Friday 14 August 2015

Adding handles



drawer front for scale

I love these handles from ELF.  I just bought four small, four medium and four large for the princely sum of £1.80; as you can deduce they cost pennies.  I wasn't sure what I wanted to use for the desk unit.

I chose the small ones, liked them so much I decided to add the medium ones to the TV unit which is what you see below.


3 plus one pieces of kit to fit a handle

To set in most drawer handles and knobs you need -


Ruler - seems to be the invisible variety - steel is best for everything.

Bodger - I also add in to the mix a broken stylus - the thing crafters use to shape paper; it has a ball on it. The ball broke off and left me with a really useful pointy bodger.  (bradawl?).  use large needle, small drill anything to make a starting hole for your drill so you start in just the right place.

Pencil - cheap propelling pencil is the way to go for all measuring as it has a really fine point.

Drill - any drill - I do like this little hand one for small jobs.  I have shoved the drill bit all the way in to where I want to drill up to.  Are you supposed to do that?  No idea - works for me.
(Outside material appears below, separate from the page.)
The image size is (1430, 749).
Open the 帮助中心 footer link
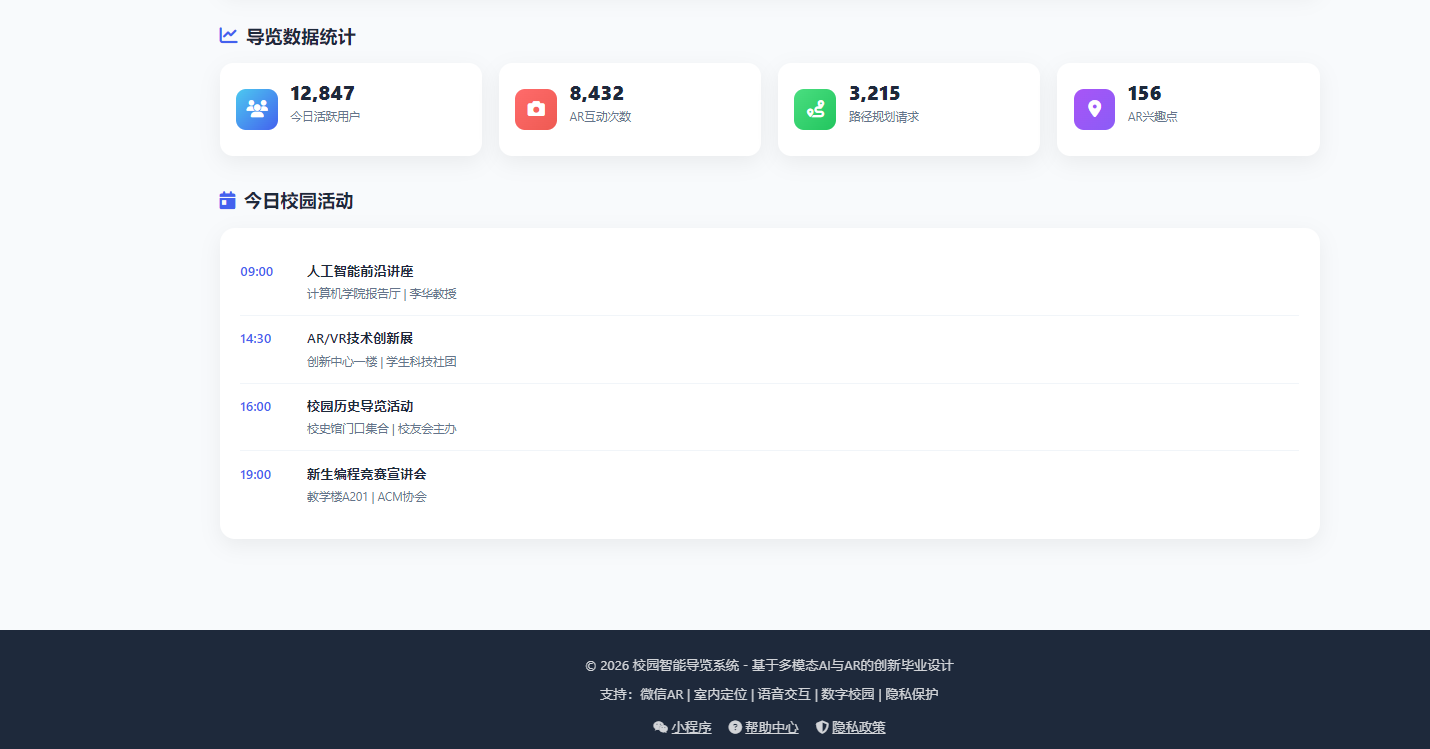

Template - The plus one piece of kit is the paper template lying on top of the bottom drawer.  I make a template of the drawer front, fold it in half, mark where the handle needs to be, relative to the sides.  I then place the paper carefully on the drawer making sure the bottom edges are smack on, then mark on the wood where I need to drill.  Remove the paper and (in this case) make two holes.

make them match

Elizabeth clearly worked out a certain length to the bars that go in relative to the thickness of the wood.  Basically if you drill right through, put the drawer flat on a table and push in the handles right through to the table they look just right.  If you want something different and want to be sure they all stick out the same amount you need to find something of the right thickness and put underneath as you press the handles in place.  I was happy with Elizabeth's 1/8th gap for the little folk to get their fingers in.